Reduce resolution,size,dpi,number of pixels in PDF images
Solution 1
I think you were on the right track with Acrobat Pro.
You need to change the actual image resolution though. You could do this by manually creating a low-res version (e.g. 50% W x 50% H) and replacing the existing image in the pdf with your new one. In this case, the image dpi inside the pdf would need to be halved too in order to preserve the size. If you kept the same dpi it would appear a quarter of the size.
As long as the document dimensions don't change the OCR text should be mapped to the same spatial coordinates.
Edit: batch processing using Acrobat Pro
Below you can see Acrobat Pro (XI) can view the image properties.
- Once an image is part of a pdf it gets a physical "size" on the 'virtual paper'.
- The ppi (or dpi, but that is more for printing contexts) is a pdf metric that gives the ratio between physical size and number of pixels. I believe the unit pt/inch shown in the image is incorrect; it should be ppi. I also think calling it resolution is a poor word choice.
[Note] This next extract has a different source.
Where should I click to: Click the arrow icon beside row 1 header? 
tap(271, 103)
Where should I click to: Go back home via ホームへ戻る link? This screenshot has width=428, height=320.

- The real image resolution (width hight) is a pdf-independent image property, it affects how large the file is and how much you can meaningfully zoom in when viewing digitally.
There is a simple mathematical relationship: 2 = 3 / 1 .
- What you want to do is reduce 3 while keeping 1 constant, thereby implicitly reducing 2 by a corresponding amount.
- Most editors use the wording "change dpi" which is effectively the same: change 2 and implicitly adjust 3 such that 1 remains the same size.
- But under the hood the largest change occurs to the image resolution (3), the ppi/dpi is just a number that needs to be updated in the pdf; so I find my wording better:)
Below you can run a sort of 'smart-filter' on your pdf using Acrobat Pro, one of the available preset filters is reducing image dpi. So you can just run this preflight option or create your own. You can adjust downscaling options and image compression methods.
I think you can batch process multiple pdf files using this method in combination with the "action wizard" tool.
Solution 2
Sejda's Compress PDF tool optimises the images in your PDF document, changing their DPI based on your selection.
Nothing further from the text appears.